» **Work instructions**:
[1] List every number written in digits in the text on the NGO Delegation report, in the order they appear.
[2] Retype the stretch from "This year, the" through "violations and abuses." in the text on the NGO Delegation report, keeping every word and mark unchanged.

» **Selected text**:

=== Begin Enclosure ===

This year, the NGO Delegation report focuses on the importance of the legal environment to national HIV response. Last year, our report focused specifically on stigma and discrimination and its impact on the access to prevention and care services. This year, our report complements the information collected last year from more than 1000 respondents.
In 2011, we conducted a series of 27 focus groups in which approximately 250 participants from every region of the world participated, covering a broad range and diversity of people. All focus groups were developed with the same methodology ensuring a common result. The feedback and commitment all participants have shown is strong evidence of the need to share their experiences and also to bring solutions so that others avoid suffering similar violations and abuses.
These encourage us to be messengers of their experiences and voices.
The NGO Delegation is in a very difficult position today. In preparing the NGO report, we undertook an in-depth process of gathering testimonials from our respective constituencies around the planet. We heard terrible, heart breaking stories of injustices, which many of us experience and witness first hand ourselves on a day-to-day basis. The only logical starting position given what we heard and given what many of us know as the truth is to ask that unwarranted criminalization and punitive treatment of people living with and most affected by HIV stop – first because it is wrong and second because it is fueling AIDS.
Now we invite you to see the video that summarizes the report with the voices and faces of the real actors.

=== End Enclosure ===

» **Dataset extract**:

=== Begin Enclosure ===

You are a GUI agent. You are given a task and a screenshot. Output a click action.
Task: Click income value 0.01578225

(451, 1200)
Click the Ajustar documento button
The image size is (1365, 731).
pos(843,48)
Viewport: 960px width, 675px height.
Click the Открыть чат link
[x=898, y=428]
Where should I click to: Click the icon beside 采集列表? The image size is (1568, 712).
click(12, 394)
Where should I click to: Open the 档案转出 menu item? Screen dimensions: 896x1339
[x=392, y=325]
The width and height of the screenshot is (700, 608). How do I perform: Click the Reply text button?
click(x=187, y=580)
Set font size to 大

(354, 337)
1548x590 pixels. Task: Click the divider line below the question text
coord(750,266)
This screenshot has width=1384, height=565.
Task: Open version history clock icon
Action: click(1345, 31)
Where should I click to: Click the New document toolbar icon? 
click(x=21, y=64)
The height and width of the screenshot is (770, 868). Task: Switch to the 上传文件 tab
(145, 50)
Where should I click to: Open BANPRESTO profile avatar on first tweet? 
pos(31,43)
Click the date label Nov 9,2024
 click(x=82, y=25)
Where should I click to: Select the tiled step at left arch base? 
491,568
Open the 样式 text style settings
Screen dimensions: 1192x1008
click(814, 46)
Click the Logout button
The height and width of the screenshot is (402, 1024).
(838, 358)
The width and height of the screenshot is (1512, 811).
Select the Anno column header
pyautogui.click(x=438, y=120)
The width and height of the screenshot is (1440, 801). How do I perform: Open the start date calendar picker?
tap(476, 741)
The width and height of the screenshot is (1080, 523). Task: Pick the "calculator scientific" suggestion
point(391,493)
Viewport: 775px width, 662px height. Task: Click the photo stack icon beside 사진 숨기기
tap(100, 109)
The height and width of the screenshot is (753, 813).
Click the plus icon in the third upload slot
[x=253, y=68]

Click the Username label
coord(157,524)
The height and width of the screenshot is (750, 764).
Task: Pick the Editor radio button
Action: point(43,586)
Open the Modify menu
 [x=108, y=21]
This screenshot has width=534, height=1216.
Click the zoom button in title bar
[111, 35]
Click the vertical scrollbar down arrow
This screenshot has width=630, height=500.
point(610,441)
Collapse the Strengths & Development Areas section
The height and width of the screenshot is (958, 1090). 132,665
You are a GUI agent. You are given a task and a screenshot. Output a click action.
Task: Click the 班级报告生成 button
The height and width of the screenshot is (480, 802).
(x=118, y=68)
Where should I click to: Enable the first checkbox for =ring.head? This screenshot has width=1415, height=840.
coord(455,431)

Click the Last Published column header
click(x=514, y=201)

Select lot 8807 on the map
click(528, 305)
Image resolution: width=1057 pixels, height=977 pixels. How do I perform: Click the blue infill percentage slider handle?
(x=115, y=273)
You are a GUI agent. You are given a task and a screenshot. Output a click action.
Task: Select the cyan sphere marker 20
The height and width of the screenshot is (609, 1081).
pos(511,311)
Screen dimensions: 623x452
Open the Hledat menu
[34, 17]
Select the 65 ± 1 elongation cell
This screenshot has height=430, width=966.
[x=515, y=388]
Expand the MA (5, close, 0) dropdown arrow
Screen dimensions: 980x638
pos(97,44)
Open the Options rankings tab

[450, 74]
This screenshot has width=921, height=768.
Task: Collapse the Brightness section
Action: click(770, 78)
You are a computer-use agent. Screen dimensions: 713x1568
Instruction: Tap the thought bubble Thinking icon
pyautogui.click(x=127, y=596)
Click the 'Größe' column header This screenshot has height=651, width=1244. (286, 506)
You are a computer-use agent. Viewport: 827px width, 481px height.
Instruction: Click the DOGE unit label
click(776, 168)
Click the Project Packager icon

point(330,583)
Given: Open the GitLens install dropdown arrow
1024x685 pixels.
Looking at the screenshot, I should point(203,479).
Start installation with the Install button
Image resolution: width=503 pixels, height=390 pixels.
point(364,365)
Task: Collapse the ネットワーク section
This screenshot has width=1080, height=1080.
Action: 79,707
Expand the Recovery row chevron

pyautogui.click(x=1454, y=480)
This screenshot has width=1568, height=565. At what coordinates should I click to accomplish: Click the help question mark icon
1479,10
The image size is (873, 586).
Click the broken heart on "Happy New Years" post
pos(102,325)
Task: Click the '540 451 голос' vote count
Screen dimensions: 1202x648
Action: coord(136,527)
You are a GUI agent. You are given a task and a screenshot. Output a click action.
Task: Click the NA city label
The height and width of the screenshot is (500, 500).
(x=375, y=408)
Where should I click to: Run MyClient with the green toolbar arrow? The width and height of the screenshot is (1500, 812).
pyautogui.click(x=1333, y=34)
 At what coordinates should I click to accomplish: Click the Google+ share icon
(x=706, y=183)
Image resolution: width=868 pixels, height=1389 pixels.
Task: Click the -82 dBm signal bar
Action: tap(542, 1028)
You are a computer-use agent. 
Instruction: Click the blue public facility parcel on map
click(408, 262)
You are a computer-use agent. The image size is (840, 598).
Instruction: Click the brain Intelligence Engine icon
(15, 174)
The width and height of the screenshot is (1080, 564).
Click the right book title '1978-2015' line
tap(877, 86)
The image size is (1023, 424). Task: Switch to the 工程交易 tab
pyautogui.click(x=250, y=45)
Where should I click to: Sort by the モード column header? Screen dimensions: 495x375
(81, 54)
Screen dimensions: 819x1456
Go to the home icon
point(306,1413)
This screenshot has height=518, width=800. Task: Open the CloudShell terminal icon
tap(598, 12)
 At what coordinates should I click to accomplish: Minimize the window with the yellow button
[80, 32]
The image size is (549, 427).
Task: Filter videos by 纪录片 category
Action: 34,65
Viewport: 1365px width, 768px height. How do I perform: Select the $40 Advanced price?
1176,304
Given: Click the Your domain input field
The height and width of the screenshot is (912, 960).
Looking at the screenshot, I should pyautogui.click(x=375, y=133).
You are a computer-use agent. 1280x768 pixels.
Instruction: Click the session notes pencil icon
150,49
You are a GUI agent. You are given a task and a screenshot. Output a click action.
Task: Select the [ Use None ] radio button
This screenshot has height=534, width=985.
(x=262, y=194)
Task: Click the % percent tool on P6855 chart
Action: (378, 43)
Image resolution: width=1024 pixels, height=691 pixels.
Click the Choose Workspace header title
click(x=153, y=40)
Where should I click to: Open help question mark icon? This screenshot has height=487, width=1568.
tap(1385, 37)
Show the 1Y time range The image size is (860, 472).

=== End Enclosure ===

» **Answers in order**:
[1] 1000, 2011, 27, 250

[2]
This year, the NGO Delegation report focuses on the importance of the legal environment to national HIV response. Last year, our report focused specifically on stigma and discrimination and its impact on the access to prevention and care services. This year, our report complements the information collected last year from more than 1000 respondents.
In 2011, we conducted a series of 27 focus groups in which approximately 250 participants from every region of the world participated, covering a broad range and diversity of people. All focus groups were developed with the same methodology ensuring a common result. The feedback and commitment all participants have shown is strong evidence of the need to share their experiences and also to bring solutions so that others avoid suffering similar violations and abuses.